The defendant questioned other aspects of the plaintiff’s claim under this heading, but in my view, doing the best I can on the evidence, I should allow:
- 52 weeks at 21 hours per week at $30 per hour: $32,760.00
- 24 weeks at five hours per week at $30 per hour: $3,600.00
- 195 weeks at 1.5 hours per week at $30 per hour: $8,775.00
_________Total: $45,135.00
Wilson v McLeay Damages
The plaintiff claims damages for her mother’s visits and support of her while she was in hospital as a result of the injury. She spent a total of 30 days and 19 nights in hospital altogether. The plaintiff also received visits from her aunt and sister, but no claim is made for those visits. The plaintiff’s father also visited. There is a claim for those visits. He did not give evidence. Mrs Burton gave evidence that he visited, but did not specify how many times or for how long those visits were. I make no allowance for her father’s visits.
The plaintiff says that 30 days for two to three hours per day at $43.68 per hour is a ‘guide’ to the appropriate amount (written submissions, page 42). However, I do not think that a commercial carer’s rate is the appropriate amount to be applied here.
It must be shown that the visits for which damages are claimed have ‘definite therapeutic value’ (Luntz at [4.7.3] and cases cited there) and they are limited to out-of-pocket expenditure (Luntz at [4.7.4]). There is little evidence as to the first factor and there is no evidence as to the second. The defendant does not, however, oppose a modest award under this heading.

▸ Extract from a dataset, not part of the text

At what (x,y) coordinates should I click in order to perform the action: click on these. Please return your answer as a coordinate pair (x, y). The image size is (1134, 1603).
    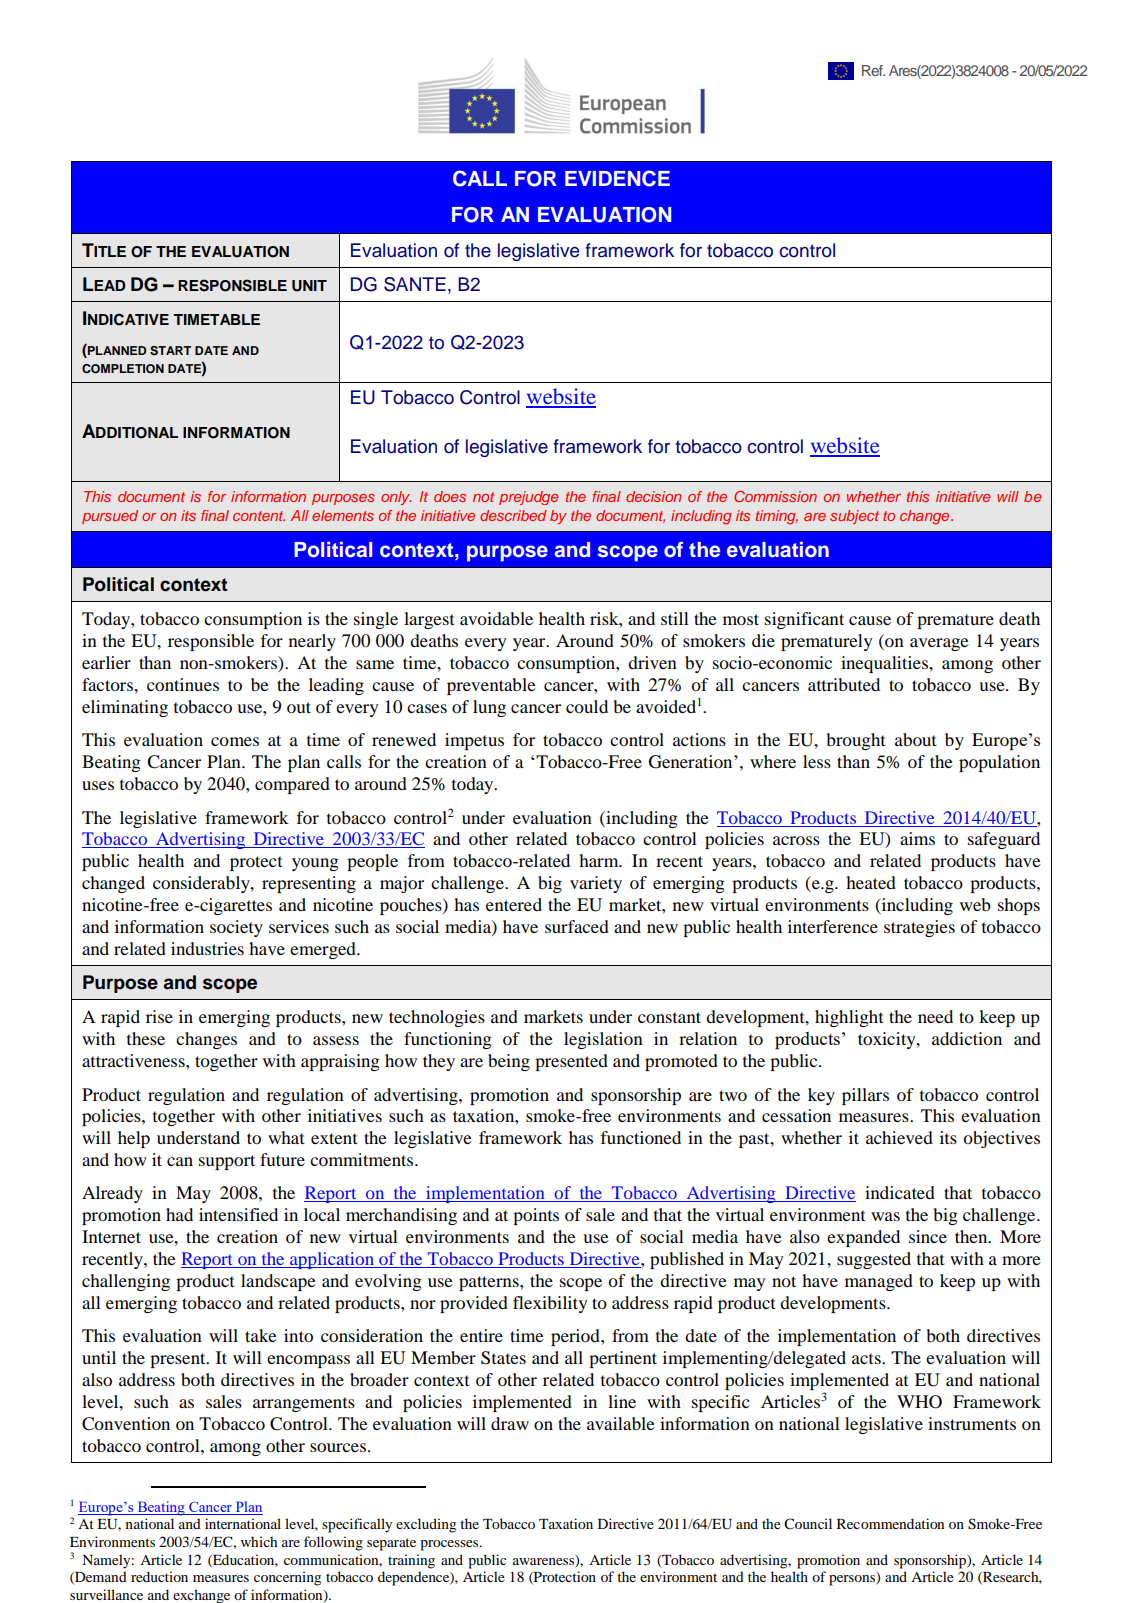
    Looking at the image, I should click on (146, 1038).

I allow $1,000 for Wilson v McLeay damages.
Special Damages
These are agreed at $82,500. There is no evidence that the plaintiff has incurred interest on these charges. Accordingly, no interest is awarded on this amount.
Conclusion
I assess the plaintiff’s damages as follows:
- Non-economic loss $58,760.00
- Past loss of earning capacity $66,000.00
- Past loss of superannuation $6,600.00
- Future loss of earning capacity $75,000.00
- Future medical expenses $40,000.00
- Gratuitous services $45,135.00
- Wilson v McLeay $1,000.00
- Special damages $82,500.00
__________Total: $374,995.00
There will be judgment for the plaintiff in the sum of $374,995.00. I will hear the parties as to any consequential orders as to interest, in particular as to interest on past loss of earning capacity and on gratuitous services, and costs.